Many Goals for One Residency: An NDSR Project Update

The following is a guest post by Jen LaBarbera, National Digital Stewardship Resident at Northeastern University Library.

Jen head shot

Jen LaBarbera

It’s hard to believe that I only have two and a half months left in this residency. Despite Boston’s interminable winter (officially the snowiest on record), my time as a National Digital Stewardship Resident at Northeastern University has flown by!

As with many digital preservation projects, while my residency is technically under the auspices of Northeastern’s Archives and Special Collections, my work is closely tied to a few other areas of the library. My desk is in the Library Technology Services suite, but about half of the folks I work most closely with are in the Digital Scholarship Group, and I’m in fairly regular contact with our metadata librarians.

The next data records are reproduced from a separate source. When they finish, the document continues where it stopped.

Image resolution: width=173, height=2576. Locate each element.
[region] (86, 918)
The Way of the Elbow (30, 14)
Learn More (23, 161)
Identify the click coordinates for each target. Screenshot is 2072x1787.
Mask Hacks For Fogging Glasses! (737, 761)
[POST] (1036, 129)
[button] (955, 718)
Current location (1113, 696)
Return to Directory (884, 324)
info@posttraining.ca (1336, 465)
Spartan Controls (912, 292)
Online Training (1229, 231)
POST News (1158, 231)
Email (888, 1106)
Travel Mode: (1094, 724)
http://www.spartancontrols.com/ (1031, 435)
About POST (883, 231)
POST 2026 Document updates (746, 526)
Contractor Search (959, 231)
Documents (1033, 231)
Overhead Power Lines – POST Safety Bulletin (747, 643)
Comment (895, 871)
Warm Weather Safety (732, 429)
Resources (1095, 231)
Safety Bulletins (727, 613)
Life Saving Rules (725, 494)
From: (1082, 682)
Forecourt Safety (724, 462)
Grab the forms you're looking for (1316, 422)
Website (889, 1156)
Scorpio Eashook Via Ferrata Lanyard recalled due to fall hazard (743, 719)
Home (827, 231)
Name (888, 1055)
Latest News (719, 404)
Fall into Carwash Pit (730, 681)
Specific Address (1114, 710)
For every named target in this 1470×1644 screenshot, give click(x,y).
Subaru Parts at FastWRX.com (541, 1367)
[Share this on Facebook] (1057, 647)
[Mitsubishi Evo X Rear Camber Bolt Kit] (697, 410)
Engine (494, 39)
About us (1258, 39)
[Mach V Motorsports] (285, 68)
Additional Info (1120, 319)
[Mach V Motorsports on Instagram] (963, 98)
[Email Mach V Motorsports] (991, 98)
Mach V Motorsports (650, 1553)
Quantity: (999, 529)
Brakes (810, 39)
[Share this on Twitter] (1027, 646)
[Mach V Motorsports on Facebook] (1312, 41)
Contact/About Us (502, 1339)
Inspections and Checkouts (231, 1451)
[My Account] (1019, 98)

At present, my project involves four distinct but related goals. The first three involve developing workflows for the following basic categories of digital material in the archives:

  1. Born-digital materials (ingest recently born-digital content from Our Marathon to a new digital repository service).
  2. Digitized materials (ingest digitized images and documents for two Latino collections – Inquilinos Boricuas en Acción and La Alianza Hispana – to the new digital repository service).
  3. Legacy digital materials (make accessible the “box of disks” from the Hispanic Office of Planning and Evaluation records).
  4. Develop a digital preservation plan for Northeastern.

Of course, this last goal is enormous, and could easily be its own separate project for a resident. When I started at Northeastern in September, there was a lot of interest in developing a digital preservation plan for the institution. Most of this work will happen after my residency ends, but I am in the process of creating a light framework for Northeastern’s future in planning for digital preservation.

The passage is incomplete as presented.